Being a student at Iona College comes with its struggles, between classes, homework and extracurricular activities, maintaining healthy eating habits becomes a student’s last priority.
Iona College is home to Vitanza Commons, located on the ground floor of Spellman Hall and LaPenta Marketplace, located on the first floor of the LaPenta Student Union building. These are the two main cafeterias that provide students with fast food options to consume before class.
If students aren’t “feeling” what is being served on campus that day they can venture outside of campus to choose from a handful of fast food options such as McDonalds, Subway and AJ’s Burgers that accept the Iona College meal plan.
According to a survey taken by Iona students, the on and off campus eating establishments have one thing in common, a lack of healthy options on their menu.
While interviewing students some were open to discuss their feelings on the food provided by Iona but some where not as willing to be identified for talking negatively about the school’s options.

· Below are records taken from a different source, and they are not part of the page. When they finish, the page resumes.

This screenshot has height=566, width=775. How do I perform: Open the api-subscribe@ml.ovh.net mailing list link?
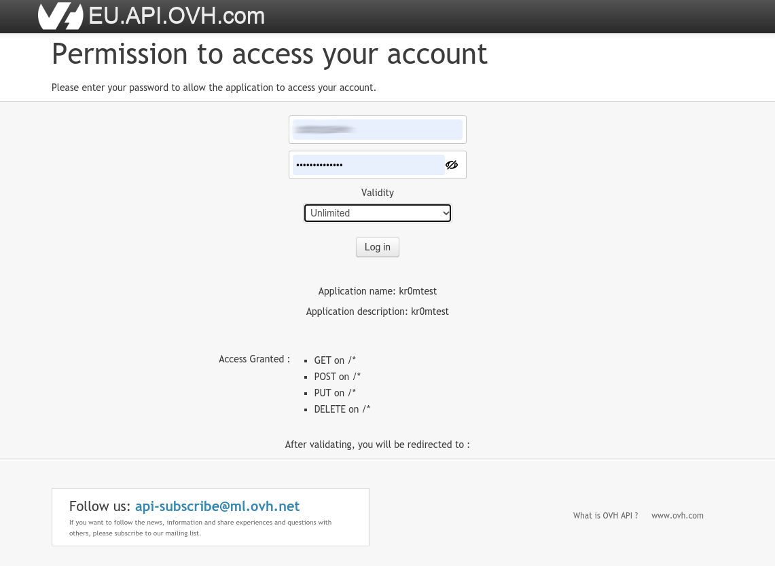click(217, 506)
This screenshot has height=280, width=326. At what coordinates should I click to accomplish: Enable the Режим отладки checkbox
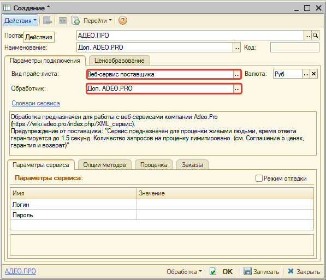click(259, 178)
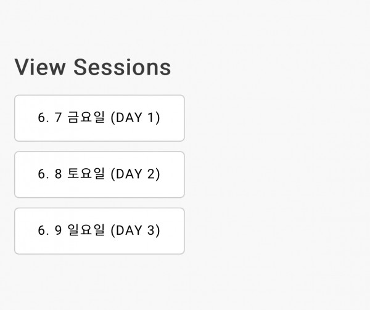Open the 6. 8 토요일 (DAY 2) sessions
The image size is (370, 310).
[99, 174]
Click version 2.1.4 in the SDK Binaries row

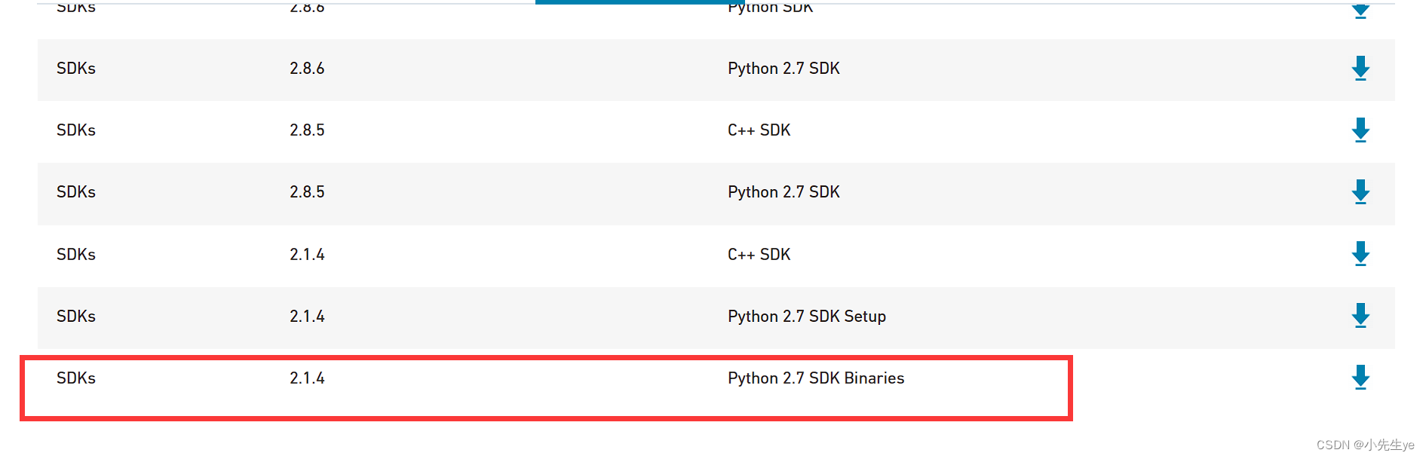pos(307,378)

One student that did not want to be named stated he is not a huge fan of the food Iona has available. He stated that the food gives him stomach pains.
51 percent of students stated they are not happy with their eating habits according to a questionnaire given to them. Many of the students believed that being on Iona’s campus effected their eating habits due to the lack of variety of food.
“I think that the quality of food at Iona is good,” said Rella. “but there needs to be more variety of what there is to choose from as far as categories go.”
The company Chartwells caters the food provided in the cafeterias at Iona College as well as other campuses across the nation. Chartwells provides students with tools that breakdown what is being served and how to use the foods being served to create a healthy diet on Iona’s campus.
“It can be hard to maintain control in an environment where you can eat all you want,” said Helene Konsker, a dietitian that answers questions about maintaining a healthy diet on the Chartwells website.
The “Dine On Campus” website allows students to create a meal plan that caters to their needs. Possibly helping those that stated they wish they could eat healthier on campus according to the questionnaire given to them.
Students that stated they were not happy with their eating habits based on Iona’s food also have access to this website. When asked if Iona students knew about the website provided by Chartwells, many were not aware what was being provided to them.
According to Konsker food plays a key role in how information is gained. Using the tools provided and a goodnights sleep help to maintain a healthy lifestyle whether you are living on campus or a commuter.
For students struggling with their eating habits on campus should be aware of the “Balance U” page on the “Dine on Campus” website. This page provides a list of foods that can help boost metabolism, boost immune systems, provide energy and boost brain activity. This page also provides a link to foods that can help reduce stress.
Along with the website, Frank Onderdonk the senior director of dining services who was not available for comment, works with students and their problems regarding food. This was seen with the Iona College food truck when complaints came pouring in about the quality of food. This lead to a quick change in items being served on the truck according to the students interviewed with the questionnaire.
For students seeking healthier options from off campus restaurants websites such as caloriecount.com provide students with the nutritional information of some of their favorite fast food items.
For many fast food chains according to the Calorie Count law in New York City, restaurant chains with 15 or more locations are required to post nutritional information on menus in a font that is easily read by the consumer. This can allow students that eat off campus to decide on what items can be helpful are harm their eating habits.
On a college campus it is the students’ decision on what they want to eat. In the questionnaire provided earlier although students have the tools to eat healthy nearly 50 percent of students stated they rarely visit healthy locations to eat. It is suggested students to not only research their options but possibly take advantage of what is provided to them.